The movie starts with Emmet, an ordinary Lego mini-figure who goes through his day happily following the rule book written by the town's supreme leader. The rule book is written in diagrams, like Lego instructions, but that's only one of the sly jokes that start the moment the movie begins. Most of them flash by in only a few seconds, such as the Lego-man version of jumping jacks Emmet does as part of his morning routine, but all of them are worthy of at least a chuckle.
It's possible, though, that you'll be too busy marveling at the movie's visual inventiveness to notice when it's being funny. The animators are slavishly faithful to the concept, using tiny Lego pieces (accurately sized in relation to the Lego figures) for even the droplets of water in the shower. When there's an ocean later in the movie, the waves rise and fall with the rapid stacking and unstacking of small Lego blocks. Nearly everything in the movie adheres perfectly to the rules of physical Lego construction, and it's a treat to watch every trick the animators come up with.
Even better, this creativity and rigorous attention to detail is also turned to the plot. The adventure story at first seems similar to several well-known movies, and elements such as the villainous super-weapon or the mystical artifact needed to stop it first seem like nothing more than randomly-named placeholders. As the movie unfolds, though, you slowly realize that everything was carefully planned with a larger vision in mind, and each new discovery feels like a delight. And when it all fits together, you'll marvel that you didn't see it coming.

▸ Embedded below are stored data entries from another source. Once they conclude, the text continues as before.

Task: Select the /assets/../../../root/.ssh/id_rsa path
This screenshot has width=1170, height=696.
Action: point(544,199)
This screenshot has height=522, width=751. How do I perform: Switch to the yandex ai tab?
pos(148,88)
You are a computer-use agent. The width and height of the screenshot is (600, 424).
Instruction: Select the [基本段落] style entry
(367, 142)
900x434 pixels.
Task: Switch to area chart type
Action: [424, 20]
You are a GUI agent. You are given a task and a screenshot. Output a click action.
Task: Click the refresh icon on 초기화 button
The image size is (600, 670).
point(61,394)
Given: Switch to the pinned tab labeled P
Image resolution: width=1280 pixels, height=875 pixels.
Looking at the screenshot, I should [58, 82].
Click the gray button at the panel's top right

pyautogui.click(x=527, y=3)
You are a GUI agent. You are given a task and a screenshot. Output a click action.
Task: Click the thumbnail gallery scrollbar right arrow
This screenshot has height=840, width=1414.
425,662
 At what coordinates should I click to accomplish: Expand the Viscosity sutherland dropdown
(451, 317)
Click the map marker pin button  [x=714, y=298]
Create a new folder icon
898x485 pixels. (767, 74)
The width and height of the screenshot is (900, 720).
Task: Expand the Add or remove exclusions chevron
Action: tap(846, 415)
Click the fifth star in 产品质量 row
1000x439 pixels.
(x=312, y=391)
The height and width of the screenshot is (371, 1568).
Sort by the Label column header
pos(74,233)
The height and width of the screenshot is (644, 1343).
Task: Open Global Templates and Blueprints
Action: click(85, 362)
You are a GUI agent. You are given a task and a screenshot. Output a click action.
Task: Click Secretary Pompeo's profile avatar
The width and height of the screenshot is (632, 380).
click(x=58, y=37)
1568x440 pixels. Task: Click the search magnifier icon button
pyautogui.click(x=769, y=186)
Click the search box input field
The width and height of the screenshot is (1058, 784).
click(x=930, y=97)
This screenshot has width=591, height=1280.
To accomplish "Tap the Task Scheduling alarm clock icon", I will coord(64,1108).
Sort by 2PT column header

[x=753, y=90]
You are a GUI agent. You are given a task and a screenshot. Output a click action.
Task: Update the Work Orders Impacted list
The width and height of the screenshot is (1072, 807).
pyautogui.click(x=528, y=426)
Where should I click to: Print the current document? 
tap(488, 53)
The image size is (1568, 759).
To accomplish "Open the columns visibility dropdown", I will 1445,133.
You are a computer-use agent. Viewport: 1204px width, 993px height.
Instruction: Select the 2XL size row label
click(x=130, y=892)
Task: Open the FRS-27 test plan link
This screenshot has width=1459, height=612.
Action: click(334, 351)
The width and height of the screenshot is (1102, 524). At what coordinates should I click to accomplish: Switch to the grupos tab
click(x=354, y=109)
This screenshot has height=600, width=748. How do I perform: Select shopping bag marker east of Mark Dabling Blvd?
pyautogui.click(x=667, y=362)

That's not to say that the journey there isn't plenty of fun. Even if you miss all of the fantastic little touches, the movie still manages to be a slightly silly but mostly quite funny adventure chock full of guest appearances by everyone from Superman to Abraham Lincoln. Batman and Morgan Freeman's Gandalf-knockoff are particularly hilarious, though the less famous Kitty Unicorn Princess might be even more entertaining overall. They're the shiny specialty pieces in this box of Legos, the ones you know will be fun to play with the moment you open the box.
In the end, though, it's what you build that matters most. "The Lego Movie" stops at nothing short than an entirely new world, brimming with laughs, a few tears, and the power to make you feel like a little kid again.